We have set out a very useful framework for the strengthening of relations between our two countries. I truly believe that it is this framework that is going to lay the practical foundation for the realisation of the African Renaissance that we all dream of.

I would like to take this opportunity to commend the senior officials and Ministers who have worked tirelessly to ensure the success of this Inaugural Session.

The framework that has been agreed upon will facilitate and enable the exchange of experiences, expertise and ideas to support and deepen our young democracies and ensure their continued success. It will facilitate particularly, the strengthening of democracy in our respective countries in the area of setting up relevant institutions that guarantee the protection of basic Human Rights for all our citizens and entrench the culture of democratic governance.

It is now clear to all of us that there can be no meaningful economic growth and development while our continent continues to be plagued by conflict. Our two nations, therefore, have a responsibility as members of the Organisation for African Unity, to work hard to restore peace and stability in our continent. The abuse of the basic human rights of all our people cannot be allowed to continue.

Entire communities are destroyed daily, creating thousands of displaced persons and refugees. Starvation and general dehumanisation of our people is the order of the day. Our people are forced to beg, steal or use whatever means possible to survive. Sadly it is the elderly, the women and children who are disproportionately victimised. In our frantic quest for personal power we deny our children the right to be children.

The African Renaissance can only come about when all of us consciously and deliberately take responsibility for our lives and for our actions. We each have to be proactive - we have to take the lead and contribute to the prevention and peaceful resolution of conflicts on our continent. I believe that South Africa and Nigeria have a particular responsibility towards this and towards ensuring that the International Community and the United Nations in particular, continue to invest both human and material resources in Africa in accordance with its mandate.

Your Excellency, colleagues, Ministers and all participants, as we deepen this vital relationship, it is important to note that our two countries belong to two of the more advanced sub-regional communities. They are strategically placed geographically and make up 25% of the African population.

The destinies of our two countries are undoubtedly linked to those of our neighbours in these sub-regional Economic Communities that we belong to -the Southern Africa Development Community (SADC) and the Economic Community of West African States (ECOWAS).

What this implies, therefore is that the development of strong economic and trade links between our two countries and our sub-regional communities can only contribute to the development of a truly African Economic Community as set out in the Abuja Treaty.

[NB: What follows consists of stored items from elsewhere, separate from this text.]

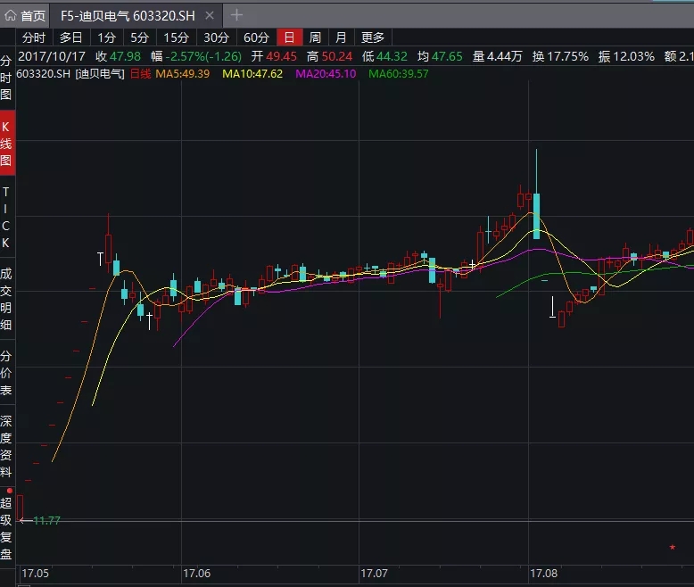Click the MA5:49.39 indicator label

[183, 73]
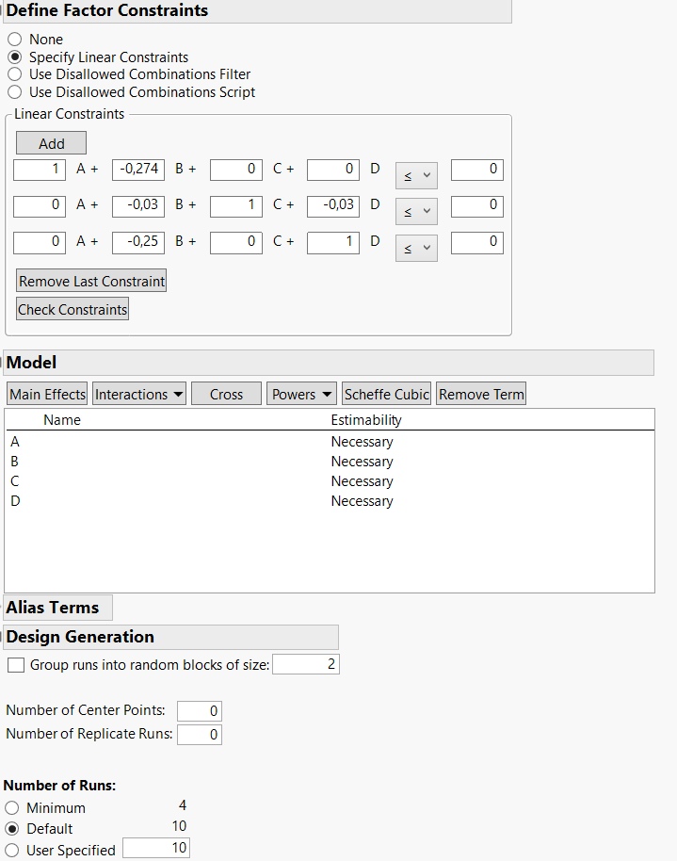Choose Use Disallowed Combinations Script
This screenshot has width=677, height=861.
coord(14,92)
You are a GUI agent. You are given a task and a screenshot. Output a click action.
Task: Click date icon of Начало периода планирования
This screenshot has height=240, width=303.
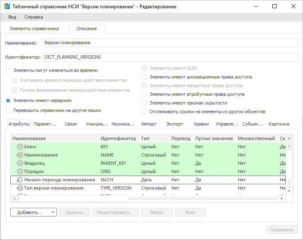coord(19,180)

The processes underway, within the SADC and ECOWAS, are building blocks to this African Economic Community.

It is therefore quite significant that Abuja has been the venue for the Inaugural Joint Commission where we have signed the Agreed Minutes. These minutes commit all of us present today, and our governments, to the intensification of cooperation in areas such as defence and security, science, technology, education and culture, infrastructure ad economic development. We will continue to work hard to ensure that we achieve the ideal of the Abuja Treaty and improve the quality of life for ordinary Africans.

An important aspect of the framework we have agreed upon is that it enables the Vice-President of Nigeria and myself to consult during the Commission on important political issues of our two countries and of the continent. If we are to impact positively on continental and global issues of importance, I believe it is important that while the technical teams continue to meet and work out issues, we at the political level also meet as and when required, and stretegise on how best to advance the African agenda. Our relationship has, of necessity, to be of a strategic nature.

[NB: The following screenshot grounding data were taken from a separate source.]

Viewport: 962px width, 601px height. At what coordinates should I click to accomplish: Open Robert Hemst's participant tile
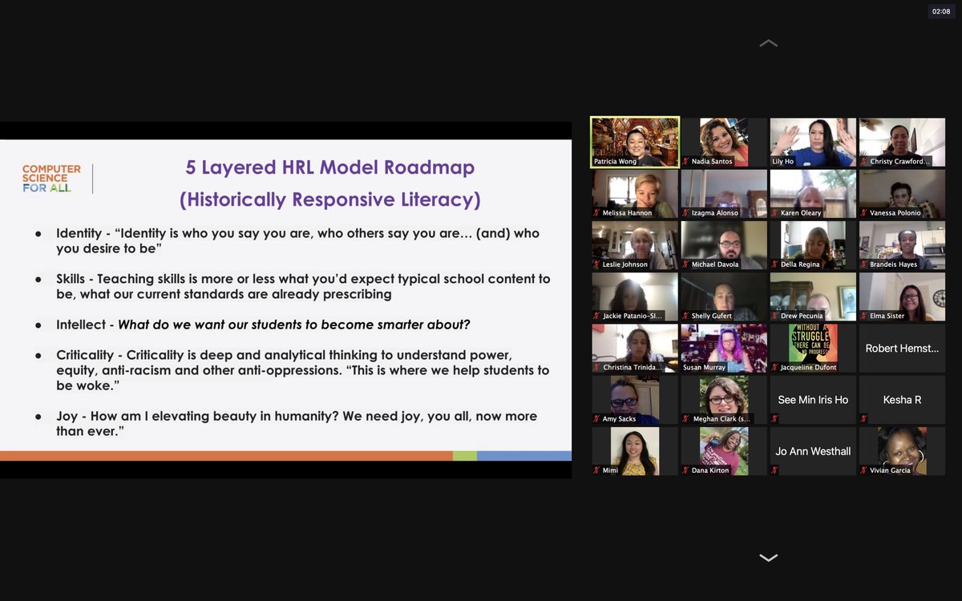pyautogui.click(x=902, y=347)
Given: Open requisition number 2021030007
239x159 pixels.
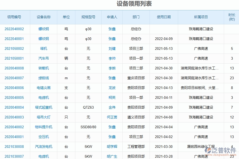Looking at the screenshot, I should (x=15, y=156).
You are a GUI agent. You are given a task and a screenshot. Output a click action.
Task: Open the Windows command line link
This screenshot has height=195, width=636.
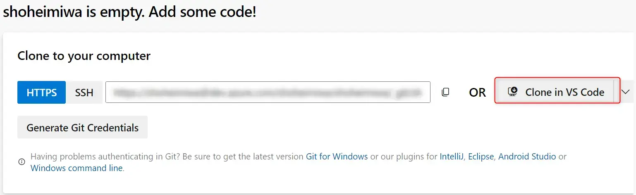click(x=77, y=168)
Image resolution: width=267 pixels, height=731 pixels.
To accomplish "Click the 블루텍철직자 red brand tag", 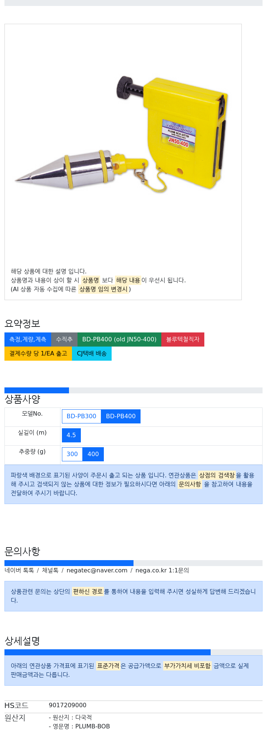I will pos(183,339).
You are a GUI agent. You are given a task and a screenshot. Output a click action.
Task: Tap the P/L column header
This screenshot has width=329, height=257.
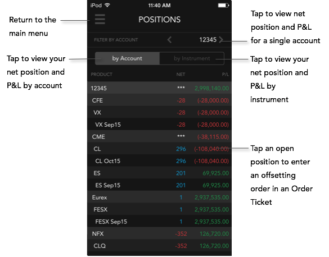tap(226, 74)
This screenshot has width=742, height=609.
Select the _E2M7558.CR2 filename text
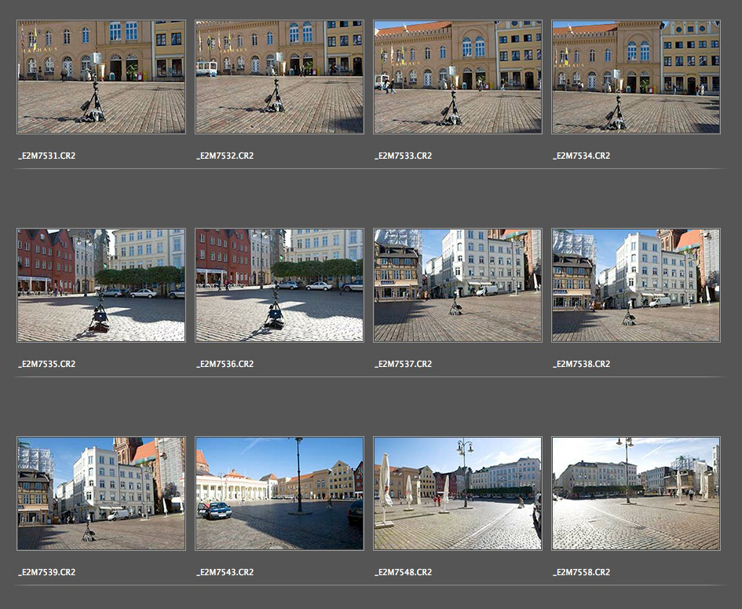[582, 572]
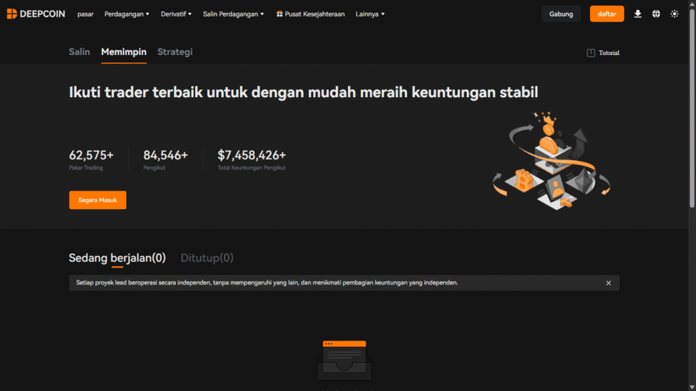This screenshot has width=696, height=391.
Task: Click the Deepcoin logo
Action: coord(35,14)

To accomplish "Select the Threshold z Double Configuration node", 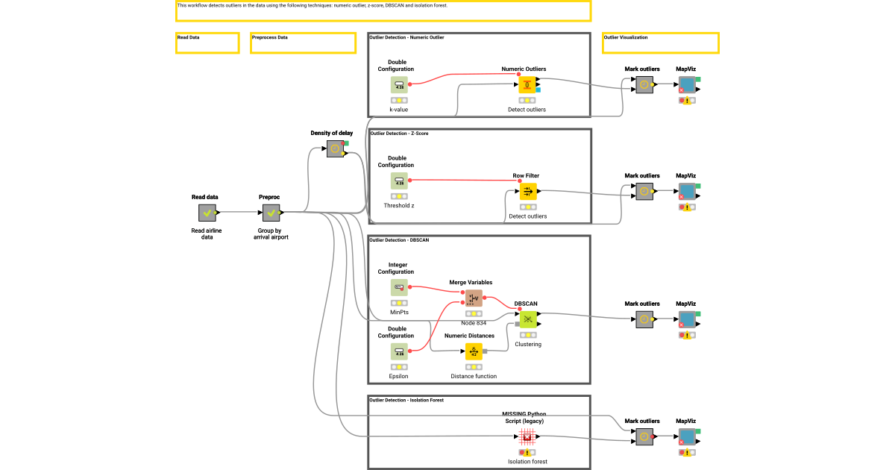I will (398, 181).
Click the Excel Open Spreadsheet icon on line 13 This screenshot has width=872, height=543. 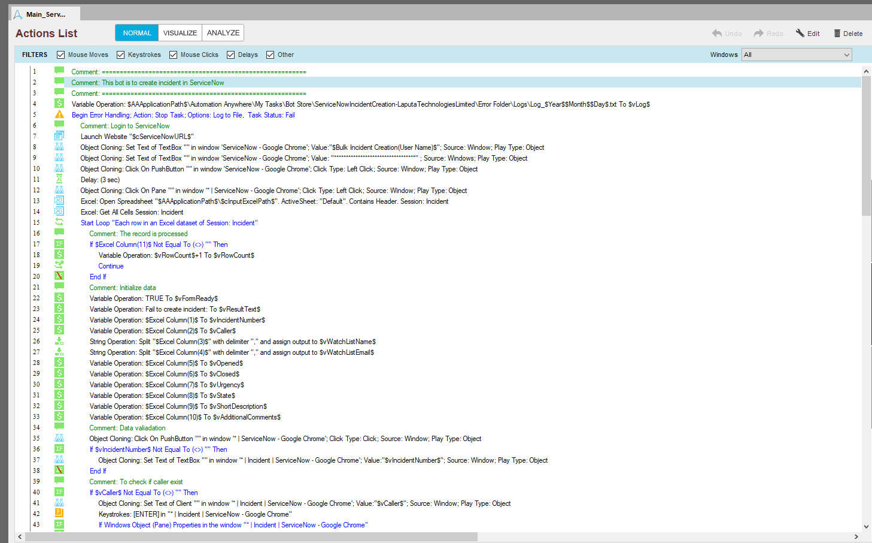coord(59,201)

I would like to take this opportunity to express my heartfelt appreciation to the President of the Federal Republic of Nigeria Olusegun Obasanjo for the audience he granted my delegation and me yesterday. I have understood that to be yet another expression of the commitment of his government to the letter and spirit of the Joint Commission and to the consolidation of relations between our two countries.

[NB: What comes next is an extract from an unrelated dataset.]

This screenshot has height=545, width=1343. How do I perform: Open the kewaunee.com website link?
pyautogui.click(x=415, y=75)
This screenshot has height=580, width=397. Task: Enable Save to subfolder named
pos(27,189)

The meeting gave us the opportunity to exchange ideas on developments in our two countries and to listen to the ideas of His Excellency, who incidentally has had quite a long relationship with the people of South Africa. He reiterated the importance of the success of the infant democracies of South Africa and Nigeria.

There is clearly a new urgency to build democratic, accountable and transparent governments for all the people of Africa and to rejection totally the forceful taking of power through undemocratic means. This requires that our democracies be strengthened and nurtured to serve as an example of what can be achieved if we all work for the common good for all our citizens.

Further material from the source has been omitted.